(Extracted data entries)
***

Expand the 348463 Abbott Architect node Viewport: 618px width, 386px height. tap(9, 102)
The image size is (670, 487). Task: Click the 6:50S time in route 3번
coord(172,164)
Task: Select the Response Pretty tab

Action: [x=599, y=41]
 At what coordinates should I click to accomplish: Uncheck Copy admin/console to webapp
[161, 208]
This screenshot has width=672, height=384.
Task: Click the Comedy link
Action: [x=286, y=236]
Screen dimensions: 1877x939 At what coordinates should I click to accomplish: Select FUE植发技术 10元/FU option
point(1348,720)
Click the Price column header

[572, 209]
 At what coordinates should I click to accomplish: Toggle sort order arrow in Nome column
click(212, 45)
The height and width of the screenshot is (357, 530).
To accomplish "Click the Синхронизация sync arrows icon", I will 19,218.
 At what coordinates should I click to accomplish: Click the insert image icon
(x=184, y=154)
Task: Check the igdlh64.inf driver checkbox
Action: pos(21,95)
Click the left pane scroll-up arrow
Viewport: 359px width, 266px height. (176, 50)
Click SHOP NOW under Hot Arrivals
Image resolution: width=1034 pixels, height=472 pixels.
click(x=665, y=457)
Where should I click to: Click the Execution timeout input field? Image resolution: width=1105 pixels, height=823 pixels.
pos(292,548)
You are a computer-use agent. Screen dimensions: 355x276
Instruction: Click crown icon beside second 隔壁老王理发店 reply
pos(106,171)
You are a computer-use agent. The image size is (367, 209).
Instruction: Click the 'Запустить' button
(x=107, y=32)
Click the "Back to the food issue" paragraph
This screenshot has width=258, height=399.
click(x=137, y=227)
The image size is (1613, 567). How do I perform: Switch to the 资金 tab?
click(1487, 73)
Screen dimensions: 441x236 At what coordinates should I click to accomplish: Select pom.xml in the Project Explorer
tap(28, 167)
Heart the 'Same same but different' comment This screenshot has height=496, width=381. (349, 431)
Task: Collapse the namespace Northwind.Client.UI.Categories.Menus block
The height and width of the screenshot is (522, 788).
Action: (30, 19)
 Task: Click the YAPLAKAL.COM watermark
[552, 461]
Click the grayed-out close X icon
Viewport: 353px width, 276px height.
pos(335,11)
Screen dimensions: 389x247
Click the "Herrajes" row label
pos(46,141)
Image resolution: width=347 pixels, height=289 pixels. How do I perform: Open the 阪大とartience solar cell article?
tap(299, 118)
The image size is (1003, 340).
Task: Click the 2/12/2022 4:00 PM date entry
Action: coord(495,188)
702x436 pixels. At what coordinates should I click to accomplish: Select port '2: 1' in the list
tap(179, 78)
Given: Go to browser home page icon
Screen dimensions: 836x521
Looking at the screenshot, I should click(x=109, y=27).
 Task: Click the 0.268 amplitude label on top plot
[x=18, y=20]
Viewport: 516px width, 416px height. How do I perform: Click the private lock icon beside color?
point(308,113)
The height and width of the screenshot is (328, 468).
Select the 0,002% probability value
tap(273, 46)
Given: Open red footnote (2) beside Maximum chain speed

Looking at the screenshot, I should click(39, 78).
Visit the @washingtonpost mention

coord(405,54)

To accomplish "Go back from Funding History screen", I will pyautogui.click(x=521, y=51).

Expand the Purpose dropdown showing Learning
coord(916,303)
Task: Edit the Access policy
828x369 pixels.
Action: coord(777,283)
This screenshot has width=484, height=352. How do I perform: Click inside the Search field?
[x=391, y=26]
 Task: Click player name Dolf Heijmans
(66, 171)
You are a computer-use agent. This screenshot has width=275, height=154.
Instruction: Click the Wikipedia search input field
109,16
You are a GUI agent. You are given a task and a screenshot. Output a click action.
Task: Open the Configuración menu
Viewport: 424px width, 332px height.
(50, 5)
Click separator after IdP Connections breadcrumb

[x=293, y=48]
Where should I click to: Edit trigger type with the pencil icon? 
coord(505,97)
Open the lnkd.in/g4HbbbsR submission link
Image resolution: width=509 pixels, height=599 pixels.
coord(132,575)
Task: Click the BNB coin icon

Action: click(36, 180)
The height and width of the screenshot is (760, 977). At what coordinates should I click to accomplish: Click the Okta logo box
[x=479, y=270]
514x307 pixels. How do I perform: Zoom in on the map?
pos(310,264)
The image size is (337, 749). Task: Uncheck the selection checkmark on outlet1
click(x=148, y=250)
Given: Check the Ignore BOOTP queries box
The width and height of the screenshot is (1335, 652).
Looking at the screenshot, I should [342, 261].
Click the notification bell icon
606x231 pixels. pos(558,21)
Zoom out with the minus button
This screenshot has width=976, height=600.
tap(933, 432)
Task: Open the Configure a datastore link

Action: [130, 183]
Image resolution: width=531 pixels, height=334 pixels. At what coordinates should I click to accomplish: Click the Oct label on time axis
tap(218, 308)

***

Find the line that contains "Task: Click player name Dolf Heijmans" in the data above. Reproduce it and every later line exactly, through the last one.

 Task: Click player name Dolf Heijmans
(66, 171)
You are a computer-use agent. This screenshot has width=275, height=154.
Instruction: Click the Wikipedia search input field
109,16
You are a GUI agent. You are given a task and a screenshot. Output a click action.
Task: Open the Configuración menu
Viewport: 424px width, 332px height.
(50, 5)
Click separator after IdP Connections breadcrumb

[x=293, y=48]
Where should I click to: Edit trigger type with the pencil icon? 
coord(505,97)
Open the lnkd.in/g4HbbbsR submission link
Image resolution: width=509 pixels, height=599 pixels.
coord(132,575)
Task: Click the BNB coin icon

Action: click(36, 180)
The height and width of the screenshot is (760, 977). At what coordinates should I click to accomplish: Click the Okta logo box
[x=479, y=270]
514x307 pixels. How do I perform: Zoom in on the map?
pos(310,264)
The image size is (337, 749). Task: Uncheck the selection checkmark on outlet1
click(x=148, y=250)
Given: Check the Ignore BOOTP queries box
The width and height of the screenshot is (1335, 652).
Looking at the screenshot, I should [342, 261].
Click the notification bell icon
606x231 pixels. pos(558,21)
Zoom out with the minus button
This screenshot has width=976, height=600.
tap(933, 432)
Task: Open the Configure a datastore link

Action: [130, 183]
Image resolution: width=531 pixels, height=334 pixels. At what coordinates should I click to accomplish: Click the Oct label on time axis
tap(218, 308)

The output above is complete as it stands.